Adut Akuei used to go every evening to the hospital to visit little Akol Akot, her three-year old granddaughter, who was seriously malnourished. Adut and her daughter Angong could often only feed her with asida, a dish made out of ground sorghum. She wasn’t getting all the nutrients she needed from her food, and the way the food was washed also left her susceptible to food-borne illnesses that stopped absorption of nutrients and further weakened her body. “When I held her in my arms, she was so thin that I thought she could not make it. I always prayed for her to survive,” Adut recalls with tears in her eyes.
Adut lives in Marial Ajith community in northwestern South Sudan. This area is very fertile and has plenty of rivers and basins. Agricultural production used to be high and vegetables were exported from the region to the rest of South Sudan. Years of conflict, however, made this area a dangerous place to harvest the land; many people left their homes and lost their livelihoods. Insecurity and violence had turned this place into a deeply food insecure area, reliant on humanitarian aid. Like many other women in South Sudan, Adut and Angong lost their husbands and brothers to the conflict. They never returned to Marial Ajith.
But with FAO’s help, Adut and the other women are doing their part to realize the community’s potential. In late 2018, FAO, with funding of the Governments of the Netherlands and Norway, started helping mothers enhance and diversify the diets of their children to fight malnutrition.

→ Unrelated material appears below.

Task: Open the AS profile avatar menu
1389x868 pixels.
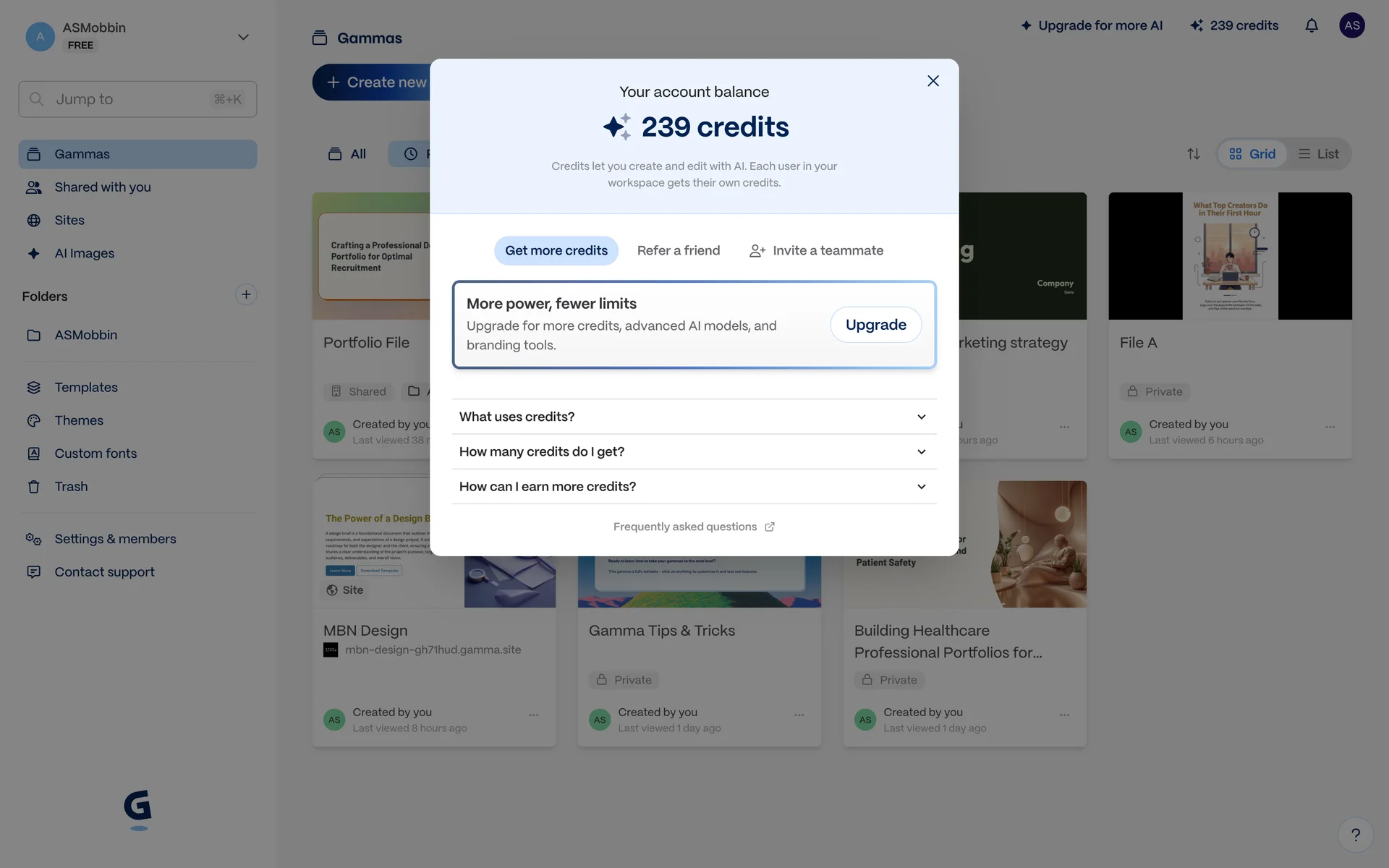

As part of the project, the women first received vouchers to procure nutritious food items, such as milk, meat, fish and assorted vegetables that they and their children were missing in their diets. They also received trainings on how to properly wash, cook and preserve various types of food. In addition, FAO provided vegetable seeds, agricultural tools (like treadle pumps for irrigation), information and training to grow different types of vegetables and crops for their consumption.

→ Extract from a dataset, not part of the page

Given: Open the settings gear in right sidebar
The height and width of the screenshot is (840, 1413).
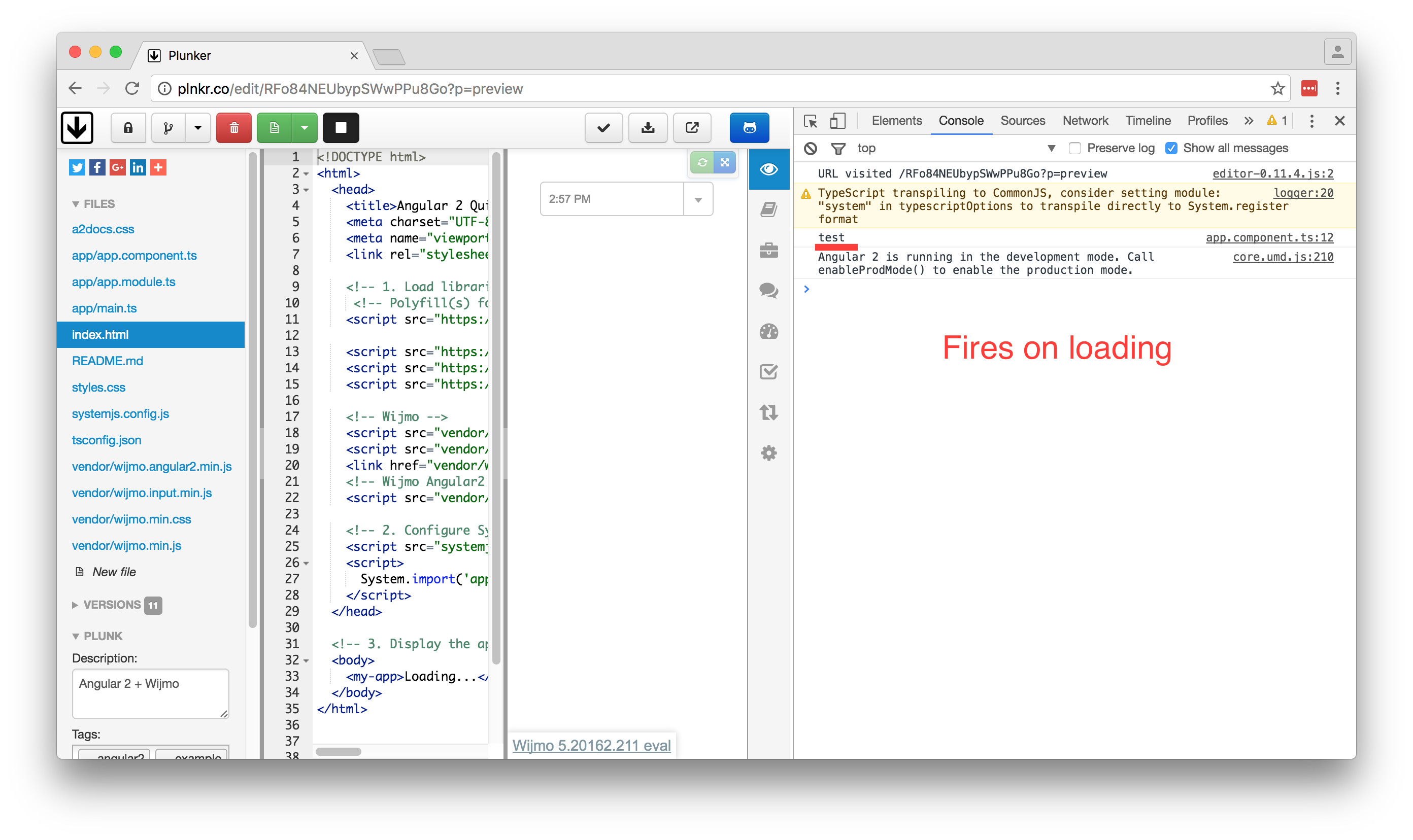Looking at the screenshot, I should coord(768,453).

Since the inception of the project, Adut has learned to line and space crops, weed her garden and use irrigation tools. The women started harvesting the plot of land last November with the seeds they received from FAO and in only six months, they not only produced their own food, but they also buy their own seeds and don’t rely on FAO’s distribution anymore. Adut now manages a plot of land where other 40 women work together to grow their own food.
“Before I learnt how to farm, I used to cut grass and fetch firewood, transporting it to the market to sell,” she said. “Now we grow all what we need and don’t need to walk for one hour to the market anymore,” she adds. She refers to the tomatoes, local vegetables, such as rijilla, jir jir, and collard greens, onions, eggplants, amaranth, okra and carrots the community is now growing.
The results of the programme have been transformational. Akol Akot, Adut’s granddaughter, has completely recovered and is now back in school. To complement their diet over the long term, FAO provided investment vouchers to every family in the community to buy a minimum of three goats and five chickens. With the training they received, they can now get milk from goats and eggs from chickens and sell their surplus.
Women’s skills in farming as a business have improved, and so has their income, filling the current local production gap and demand for vegetables, which were mainly imported from neighbouring countries before. Marial Ajith is just one of the communities supported by FAO.
FAO has worked with a total of 2 000 households over a period of three months. From setting up their vegetable gardens, the women have made a total of 53 000 USD in sales, providing them income to buy food, supplement their diets and meet other basic needs.
The effects of poor nutrition have been reversed in a short time. Having immediate access to nutritious food, the majority of women do not have to return to therapeutic feeding centres.
They have changed their practices and have embraced the production of vegetables in their gardens. The communities are hopeful that the signed peace agreement will finally bring tangible peace to the nation. This will allow the progress made to continue and open the doors to upscaling the project to other locations in need. Peace is impossible without food security, and there will be no food security without peace. A #ZeroHunger world starts with a peaceful one.